It’s a common misconception on the left and on the right that Congressman Paul Ryan, architect of the GOP’s de facto budget and entry on every pundit’s vice-presidential short list, is a devotee of Ayn Rand and her philosophy of “objectivism.”
Were this true, it would be deeply unsettling, given that Rand’s philosophy (such as it is) is desperately wicked. As Whittaker Chambers wrote in National Review in 1957, “From almost any page of [Rand's novel] Atlas Shrugged, a voice can be heard, from painful necessity, commanding: ‘To a gas chamber — go!’” Rand’s ultimate hatred of the human race should have no place in the governance of the nation.
But it’s not true that Ryan follows Rand. National Review Online reports on a conversation with Rep. Paul Ryan, in which he disowns her (having never really owned her) and speaks of his devotion to Thomas Aquinas:
“I, like millions of young people in America, read Rand’s novels when I was young. I enjoyed them,” Ryan says. “They spurred an interest in economics, in the Chicago School and Milton Friedman,” a subject he eventually studied as an undergraduate at Miami University in Ohio. “But it’s a big stretch to suggest that a person is therefore an Objectivist.”

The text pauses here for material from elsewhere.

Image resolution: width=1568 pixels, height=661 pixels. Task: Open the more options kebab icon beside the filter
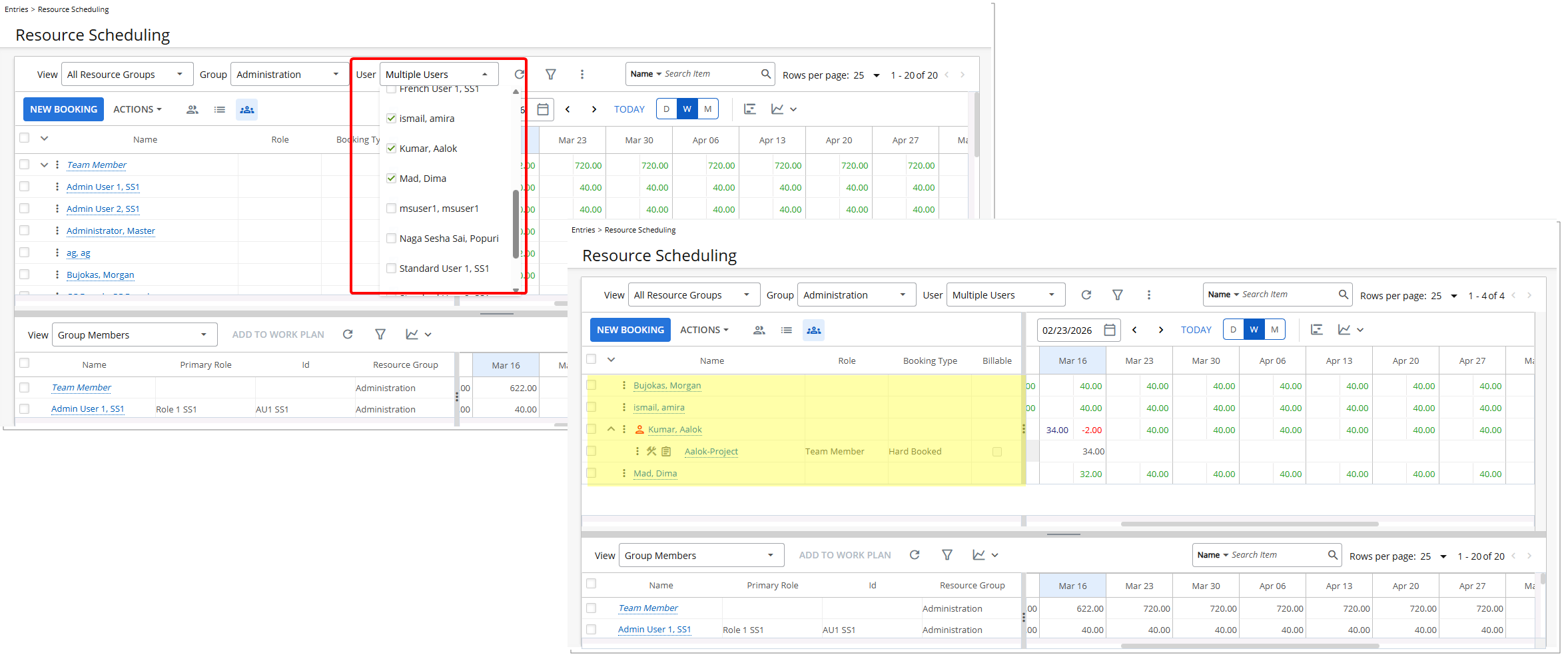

“I reject her philosophy,” Ryan says firmly. “It’s an atheist philosophy. It reduces human interactions down to mere contracts and it is antithetical to my worldview. If somebody is going to try to paste a person’s view on epistemology to me, then give me Thomas Aquinas,” who believed that man needs divine help in the pursuit of knowledge. “Don’t give me Ayn Rand,” he says.
The whole piece is worth reading. It’s good to know that regardless of whether one approves of Rep. Ryan’s budget or politics, there are yet a few in Washington trying to wrestle with the issues of the day appropriating substantive philosophies.











What makes the philosophy of Ayn Rand “desperately wicked”?
The atheism?
Because other than that, she only takes the ideas of Adam Smith to their logical climax.
That humans are joined to form society for
mutual safety and preservation was widely accepted in 18th C. Locke derives his philosophy by this premises.
Having read several of Rand’s works, including Atlas Shrugged and The Fountainhead, I would say that the atheism drives what is the real sticking point for Christians — an all-encompassing self-centeredness that essentially becomes the apotheosis of selfishness. Adam Smith said that we served each other best by seeking our own betterment, and thus everyone profited from the best efforts of others to serve them; Rand says other people don’t really matter as long as you yourself are served. There’s very little “mutual” about Randianism.